### Objetivo 1
Pode reescrever a entrevista com Colin Crouch entre "DW-WORLD.DE: Muitos governos" e "para tal sucesso.", inclusive, trocando "multinacionais" por "grandes corporações"?
### Objetivo 2
Pode prosseguir a entrevista com Colin Crouch, começando logo após a última frase apresentada?

### Texto apresentado
....

O catedrático britânico Colin Crouch, especialista em Governança e Gestão Pública da Universidade de Warwick, desencadeou com seu livro Pós-Democracia um ferrenho debate não somente dentro do Reino Unido. Suas teorias vêm acompanhando, desde então, as discussões sobre o fim do Estado do bem-estar social na Europa e as ondas globais de privatizações.

Através de críticas ácidas à "mentalidade apática do cidadão contemporâneo", Crouch questiona a legitimidade das supostas democracias ocidentais e explicita as forças de manipulação da mídia e das estratégias de marketing – reais definidoras dos rumos da política. Leia abaixo entrevista com Colin Crouch:

DW-WORLD.DE: Muitos governos parecem atuar em nome dos interesses de multinacionais. Assessores de marketing determinam o nível e o conteúdo do debate público, enquanto parlamentares são guiados por lobbys. Tudo isso não significa, pelo menos do ponto de vista técnico, o fim da democracia tal como a conhecemos?

Colin Crouch: Os governos de países onde instituições democráticas são sólidas não podem trabalhar somente em função de multinacionais. E os assessores de marketing não podem tampouco controlar todo o debate. Onde os governos têm que enfrentar eleições seriamente disputadas, não é possível ignorar as necessidades do cidadão comum. De fato, o empresariado tem tamanho poder político porque os governos dependem do sucesso econômico para satisfazer as necessidades da população. E as empresas que parecem ter a resposta para tal sucesso.

....

### Trecho da listagem
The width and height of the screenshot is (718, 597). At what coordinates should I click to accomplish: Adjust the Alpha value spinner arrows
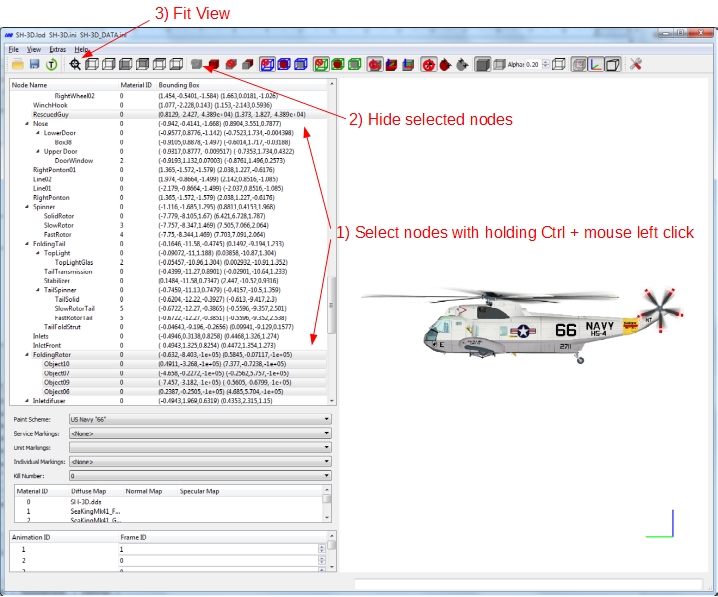point(545,65)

....

### Resposta 1
DW-WORLD.DE: Muitos governos parecem atuar em nome dos interesses de grandes corporações. Assessores de marketing determinam o nível e o conteúdo do debate público, enquanto parlamentares são guiados por lobbys. Tudo isso não significa, pelo menos do ponto de vista técnico, o fim da democracia tal como a conhecemos?

Colin Crouch: Os governos de países onde instituições democráticas são sólidas não podem trabalhar somente em função de grandes corporações. E os assessores de marketing não podem tampouco controlar todo o debate. Onde os governos têm que enfrentar eleições seriamente disputadas, não é possível ignorar as necessidades do cidadão comum. De fato, o empresariado tem tamanho poder político porque os governos dependem do sucesso econômico para satisfazer as necessidades da população. E as empresas que parecem ter a resposta para tal sucesso.

### Resposta 2
Lembre-se de que meu livro Pós-Democracia trata de sociedades onde as instituições democráticas são sólidas e dos problemas surgidos dentro destas. As mesmas forças que você mencionou – multinacionais, estratégias de marketing – seriam muito mais prejudiciais num contexto em que a democracia fosse jovem e com raízes pouco profundas.

Na Grécia Antiga, Péricles promovia a democracia enquanto no país prevalecia a escravidão. Desde então, a democracia vem sempre sendo acompanhada de contradições. Neste sentido, não seriam os fenômenos que vocês descreve em seu livro como "pós-democráticos" simplesmente parte da evolução natural da democracia?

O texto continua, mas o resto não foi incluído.